Thursday, February 28, 2013

How to Identify Cranks

Why does physics attract so many more cranks than any other field? I don't know, but here's how you can identify them.

1. They claim to get huge new results without new mathematics

This never happens. Consider: Newtonian physics required the invention of calculus. Electromagnetism brought in the whole machinery of field theory, including partial differential equations, gauge invariance, Green functions, and many other things unknown to physicists of the prior century. Quantum mechanics brought in infinite dimensional Hilbert spaces and operator algebras. General relativity brought in tensor calculus and Riemann spaces. Quantum field theory brought in...itself, a mathematical smorgasbord as yet not fully characterized.

Think any of these are unecessary? Think they could be replaced by some kind of pictures or verbal explanations, if only a more incisive thinker came along? Then congratulations, you're about 25% of the way towards crankdom.

New physics requires new mathematics because, essentially, working out the results of old mathematics is a matter of effort, not creativity. Mathematics is highly structured, by definition, and if you put a few hundred smart people to work for a couple decades within a given mathematical structure, they will extract everything of physical relevance. You just can't get new wine from old grapes (and definitely not from sour grapes, see item 4).

2. They haven't mastered existing theories

Nobody advances physics without a complete mastery of the current state of the art. Most cranks think that Einstein did this, but they are completely wrong. He completed the full course of physics studies, all the way through graduate level, and then on his own he studied obsessively.

You aren't playing at Carnegie Hall without practice, and the same goes with physics.

3. They don't publish conventionally

Cranks have the idea that there have been some great physicists of the past, mainly Einstein, whose work was ignored or not published in conventional venues.

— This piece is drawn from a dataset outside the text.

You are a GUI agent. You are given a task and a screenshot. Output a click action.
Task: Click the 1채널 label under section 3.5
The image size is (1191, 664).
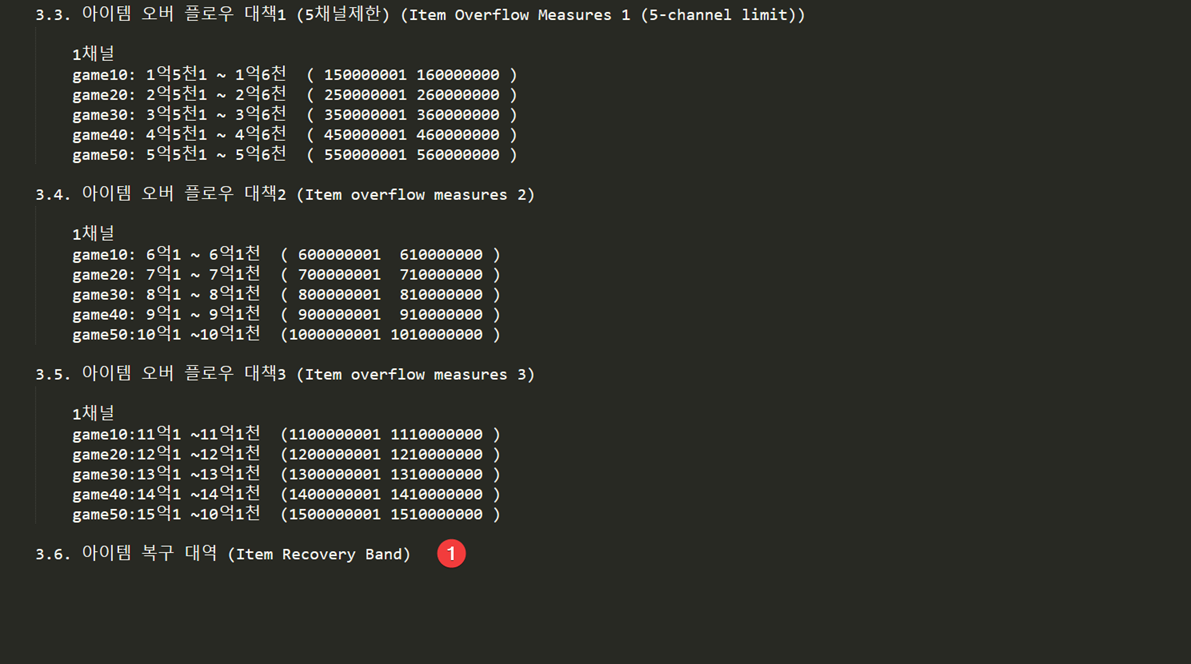[93, 414]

This is not really true. Einstein completed his first three great papers in 1905. When were they published? 1905. Where? Annalen der Physik, a mainstream journal. Even Boltzmann, whose work on statistical mechanics met with great resistance, was a full professor and a mainstream physicist.

If mainstream journals won't publish your works of physics, they aren't works of physics.

4. They blame their failures on the attitudes of others

Cranks believe that the "establishment" is lined up against their ideas and that is why they don't succeed. When the community (largely) ignores them or fails to follow up on these "brilliant" new developments, the reason is not that the developments aren't worthwhile, but rather that the community is too narrow-minded and dominated by entrenched interests to see the truth.

Your classic crank meets all 4 of these criteria, knows very little real mathematics, and is easily ignored. However, there are some people, superficially very knowledgable, who pass 1-3 but still fail item 4, hence qualifying as 25% cranks. They publish sour-grapes books with titles like "The trouble with physics" or "Not even wrong". They think a bunch of "big egos" are standing in the way of progress, even though this never happened before in the history of physics.*

Folks, when good ideas appear you can tell. How? First, all the smartest people jump on them. Why? Because that's how they make their careers. What does any theoretical physicist have to gain by *not* pouncing on a new idea? Nothing. What does s/he have to lose? Just the opportunity for success, fame, and a place in the history books. And the second indicator that a new idea is good: it produces mountains of new and unfamiliar mathematics, see item 1. Good ideas are very fertile, and the form which fertility takes in theoretical physics is new equations. With luck, they lead to new experimental tests. Nothing guarantees that a correct physical idea has to be testable - that depends on the specific design of our universe - but of course it will be a drag if the correct theories are, in fact, not testable in practice, so that we can never know the truth.


* See http://www.theregister.co.uk/2013/02/20/carver_mead_on_the_future_of_science/

2 comments:

Anonymous said...

This is an interesting article, but I wouldn't be so sure that unifying quantum mechanics and GR requires new math.

Anonymous said...

A bad article. It is, of course, useful to have articles which describe the typical problems of cranks. But here this is only a pretense used to name critics of string theory cranks.